Les personnages, d'abord, sont multiples et c'est incroyable de découvrir que tous, absolument tous, ont un rôle primordial dans l'histoire. S'il y en a un qui nous semble bien banal et de peu d'importance à priori, on découvre quelques chapitres plus tard qu'il est un pilier de l'histoire. Ça, c'est vraiment quelque chose que j'apprécie, et que, je dois l'admettre, je retrouve dans peu de livre.
Pour ma part, s'il fallait mettre en lumière l'un d'entre eux, et l'élire comme personnage favori - en excluant le narrateur, Pip, qui est devenu comme mon frère et qui, s'il devait entrer dans la compétition, relèguerait d'emblée bien derrière lui tous les autres - je dois avouer que je n'ai pas su résister au charme du tendre et fidèle Joe, « le meilleur ami du monde » de Pip avec lequel « il s'amuse royalement », et personne n'a su le détrôner - même si je dois reconnaître qu'Herbert est adorable et attachant, lui aussi. Ce qui est frappant avec ce trio de personnages, c'est leur humilité et les valeurs (notamment celles d'amitié) qui les lient les uns aux autres, et qui nous éblouissent… Et l'on comprend que l'amitié c'est tellement moins superficiel, tellement plus grand que ce que l'on s'imagine…

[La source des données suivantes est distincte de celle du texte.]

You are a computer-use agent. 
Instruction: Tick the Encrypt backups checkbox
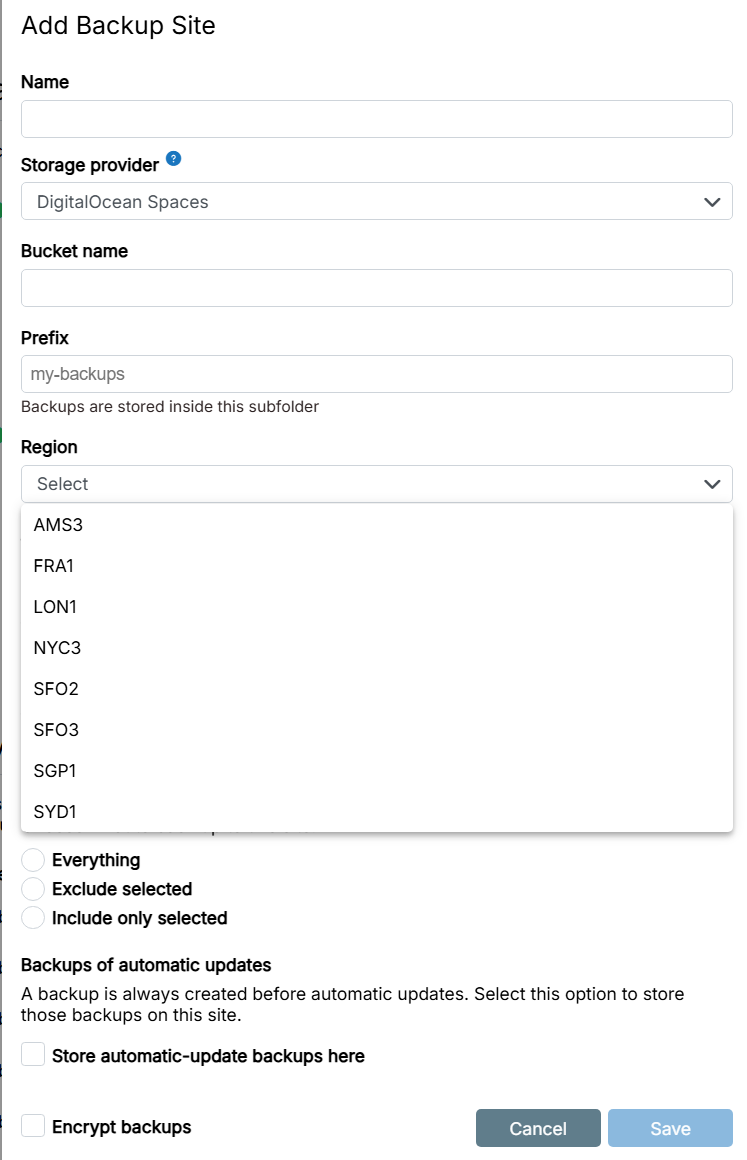click(x=34, y=1127)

L'intrigue est pour moi parfaite, tant au niveau de la narration que d'un point de vue romanesque. Outre le fait que la lecture soit (sur)prenante et fluide – un vrai plaisir-, les réflexions, notamment sur la destinée - qu'elle soit modelée par le hasard d'une rencontre, imaginée et contrôlée par autrui, l'auteur nous montre qu'elle nous échappe et nous échappera toujours quoi que l'on fasse – sont absolument et divinement exquises.
L'écriture poétique de Dickens est un délice absolu, il manie l'humour et le tragique à merveille. L'auteur nous propose d'ailleurs deux fins, ce qui est assez original également.

Pour conclure, j'aimerai juste dire que l'idée la plus forte du livre – et celle que j'en garderai incontestablement – est celle de la désillusion, mais pas du désespoir. D'ailleurs, même si tout ne se termine pas comme on l'aurait présagé et que beaucoup d'espérances ne se sont pas transformés en faits, le livre s'achève tout de même sur des espoirs, des nouveaux. Et puis, après tout, toute la beauté d'une espérance, n'est-ce pas qu'elle le reste éternellement ?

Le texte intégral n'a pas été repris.